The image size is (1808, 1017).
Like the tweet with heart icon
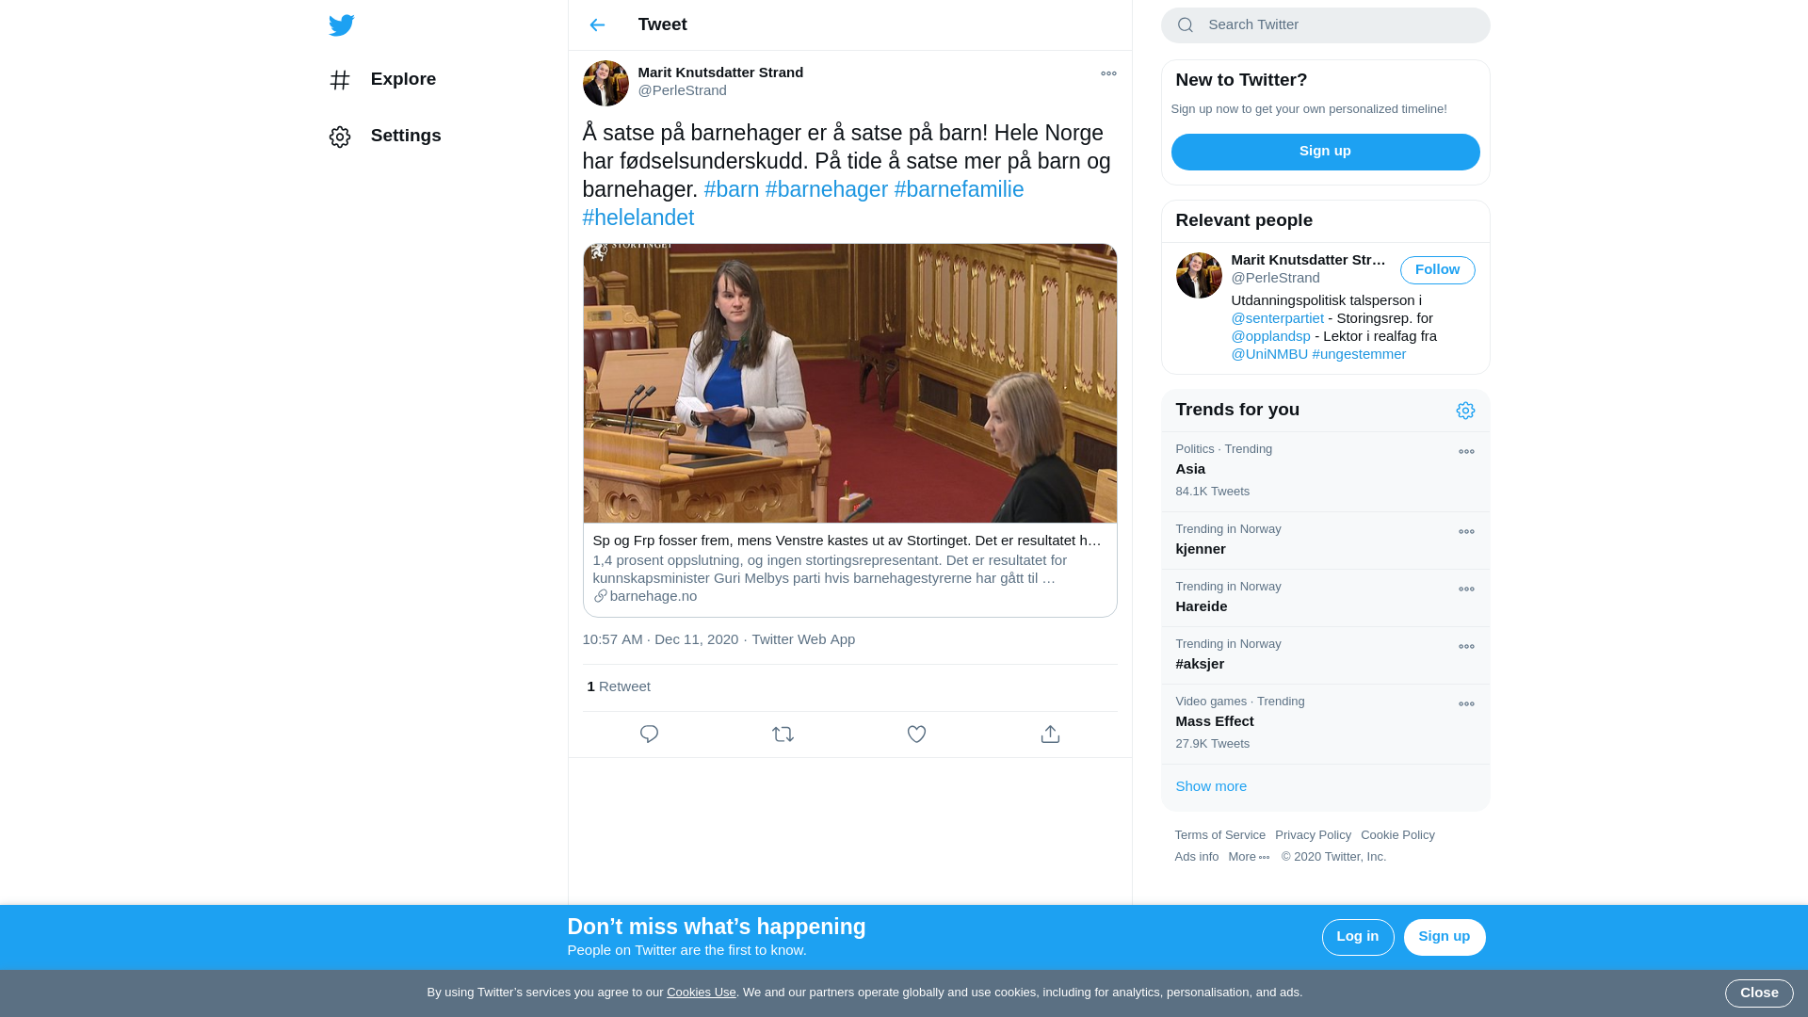pyautogui.click(x=916, y=735)
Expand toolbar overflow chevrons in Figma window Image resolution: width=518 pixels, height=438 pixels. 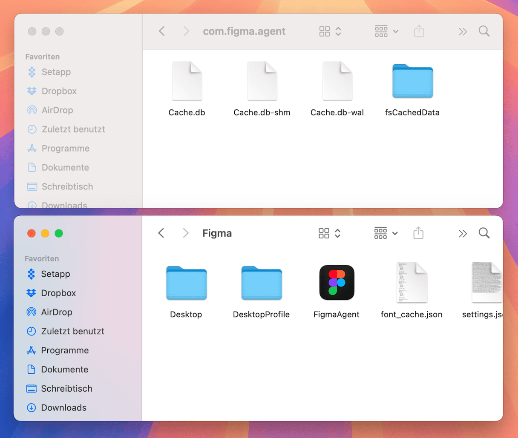pyautogui.click(x=463, y=233)
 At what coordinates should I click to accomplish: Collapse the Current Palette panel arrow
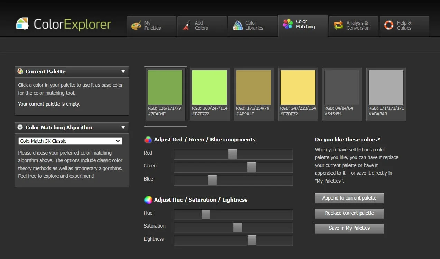pyautogui.click(x=123, y=72)
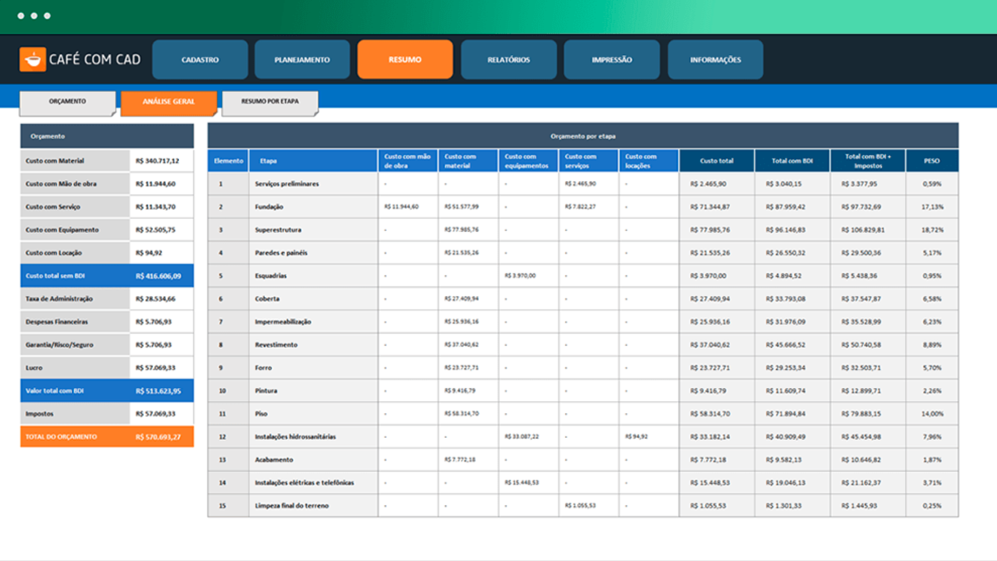Screen dimensions: 997x561
Task: Switch to the ORÇAMENTO tab
Action: pos(68,102)
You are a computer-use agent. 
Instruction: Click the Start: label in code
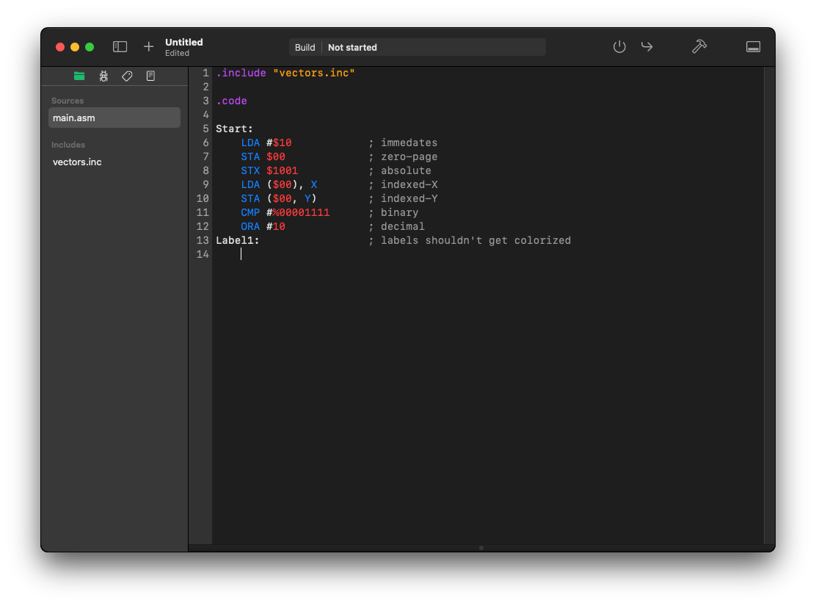tap(234, 129)
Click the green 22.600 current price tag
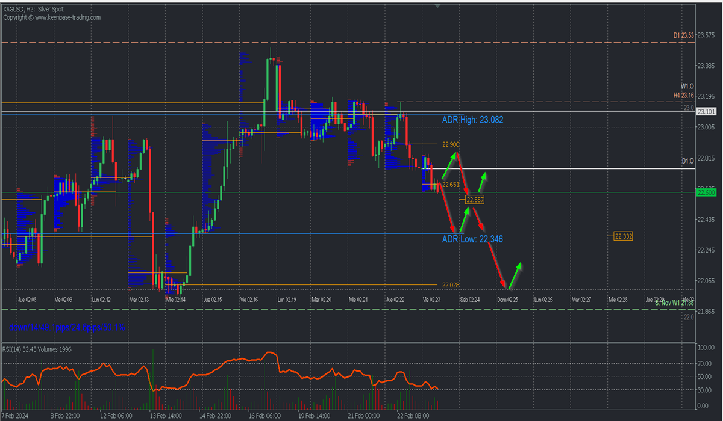The height and width of the screenshot is (421, 723). point(706,192)

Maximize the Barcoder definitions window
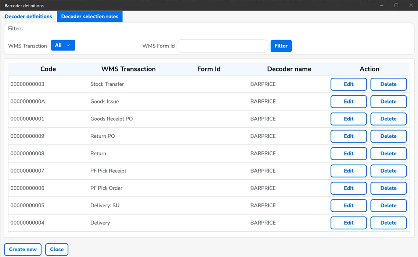[396, 6]
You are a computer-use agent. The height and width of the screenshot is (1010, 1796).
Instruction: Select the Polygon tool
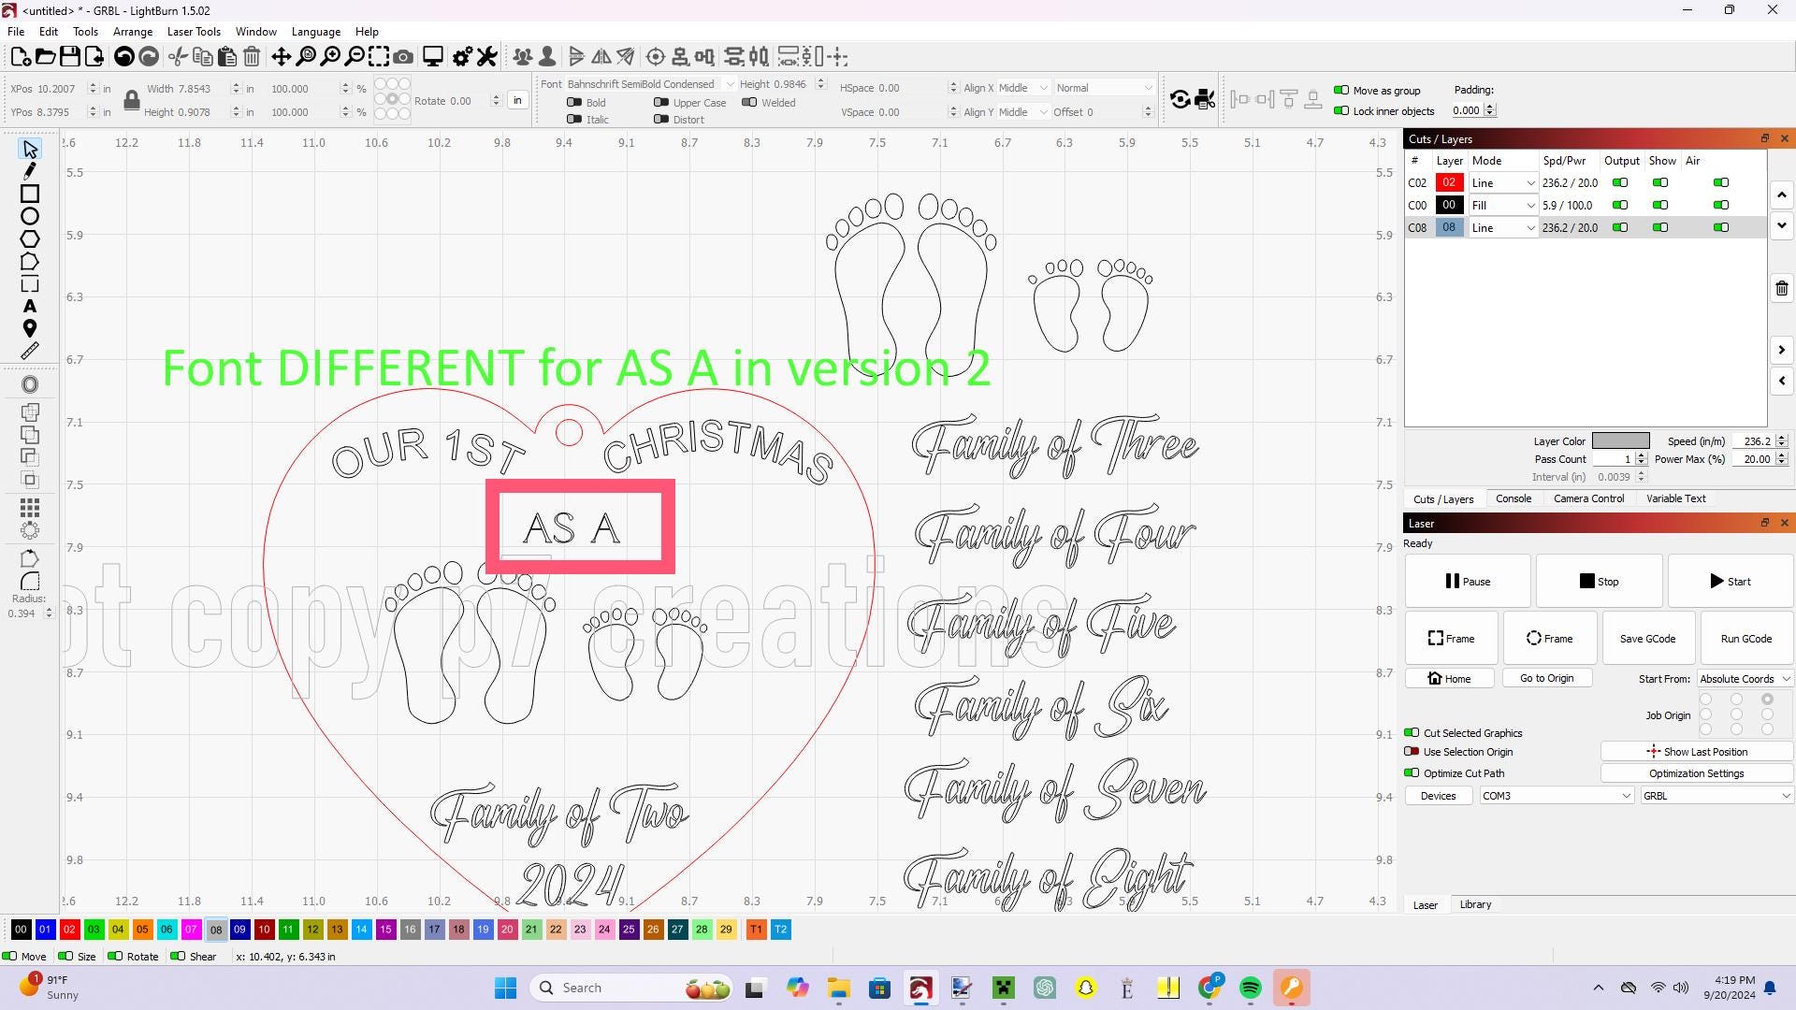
----------
» **Directions for this task**: Substitute "Rectangle" for "Polygon" in the part of the rows that opens with the line containing "Click the green 22.600 current price tag" and closes at the end of the rows, and reproduce that part with everything else unchanged. Leave the pictures out of your answer.

» **Correct answer**:
Click the green 22.600 current price tag
The height and width of the screenshot is (421, 723). point(706,192)

Maximize the Barcoder definitions window
[396, 6]
You are a computer-use agent. The height and width of the screenshot is (1010, 1796).
Instruction: Select the Rectangle tool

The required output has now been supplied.